On Monday morning, shoppers could have their pick of T-shirts bearing the “We Are Q” slogan, baseball hats with the QAnon motto “Where we go one we go all,” and even onesies for babies with President Trump’s face inside the letter Q. Those products, all offered by third-party merchants who sell on Amazon’s marketplace, remain available just days after QAnon believers were prominent among the recent rioters at the U.S. Capitol.

Amazon’s continued sale of products that support, or even glorify QAnon, is “alarming, but not altogether surprising,” said Jonathan Greenblatt, the chief executive of the Anti-Defamation League, which tracks extremism nationwide. Historically, Amazon’s approach to addressing the sale of hateful goods is to remove them only after critics complain.

“They don’t do things proactively, but when things are brought to their attention, they respond,” Greenblatt said. ” It’s an insufficient strategy to address the virulent spread of hateful ideologies.”

An Amazon spokeswoman didn’t have immediate comment.

While QAnon goods remain available for sale on Amazon’s site, the company has taken other steps to quell the voices that incited violence at the U.S. Capitol last week. Over the weekend, Amazon suspended Parler from its cloud-computing service, accusing the pro-Trump social network of violating its terms of service given its inadequate content-moderation practices. And last week, the Amazon-owned video service Twitch disabled Trump’s account indefinitely.
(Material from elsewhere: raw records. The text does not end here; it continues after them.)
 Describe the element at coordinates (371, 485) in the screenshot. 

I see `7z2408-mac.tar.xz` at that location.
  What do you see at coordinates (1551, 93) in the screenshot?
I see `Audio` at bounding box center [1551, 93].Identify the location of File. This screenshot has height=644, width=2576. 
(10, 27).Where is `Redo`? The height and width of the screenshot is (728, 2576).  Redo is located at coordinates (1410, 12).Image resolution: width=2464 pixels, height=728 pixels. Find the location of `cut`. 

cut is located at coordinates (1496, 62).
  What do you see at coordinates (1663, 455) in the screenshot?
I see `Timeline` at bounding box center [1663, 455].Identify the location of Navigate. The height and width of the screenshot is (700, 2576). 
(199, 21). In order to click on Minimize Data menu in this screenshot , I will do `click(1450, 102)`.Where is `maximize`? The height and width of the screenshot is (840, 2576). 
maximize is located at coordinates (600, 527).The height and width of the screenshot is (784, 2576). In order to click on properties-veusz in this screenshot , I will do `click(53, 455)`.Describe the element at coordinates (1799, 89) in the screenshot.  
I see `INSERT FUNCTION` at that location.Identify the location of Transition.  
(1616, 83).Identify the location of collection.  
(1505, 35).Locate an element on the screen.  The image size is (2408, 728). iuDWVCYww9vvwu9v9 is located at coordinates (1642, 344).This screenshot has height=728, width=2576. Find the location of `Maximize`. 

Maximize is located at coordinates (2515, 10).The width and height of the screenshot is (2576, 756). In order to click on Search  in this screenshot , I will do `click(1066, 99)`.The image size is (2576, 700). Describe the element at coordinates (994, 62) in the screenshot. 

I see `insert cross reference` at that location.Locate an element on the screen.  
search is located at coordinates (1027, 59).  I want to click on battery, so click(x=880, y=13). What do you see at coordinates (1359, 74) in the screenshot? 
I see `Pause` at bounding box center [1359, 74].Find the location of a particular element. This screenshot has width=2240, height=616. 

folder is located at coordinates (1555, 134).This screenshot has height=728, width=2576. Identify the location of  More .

Parler sued Amazon Monday, alleging Amazon violated its contract and was also being hypocritical because such language is posted on other sites.

QAnon, which took root on anonymous message boards in 2017, has been identified by the FBI as a potential domestic terrorist threat. Its adherents believe Trump is battling a cabal of deep state saboteurs who worship Satan and traffic children for sex.

Amazon’s own policies would seem to preclude the sale of QAnon items on its marketplace. The company bars the sale of offensive and controversial materials, including items that “promote, incite or glorify hatred, violence, racial, sexual or religious intolerance or promote organizations with such views.”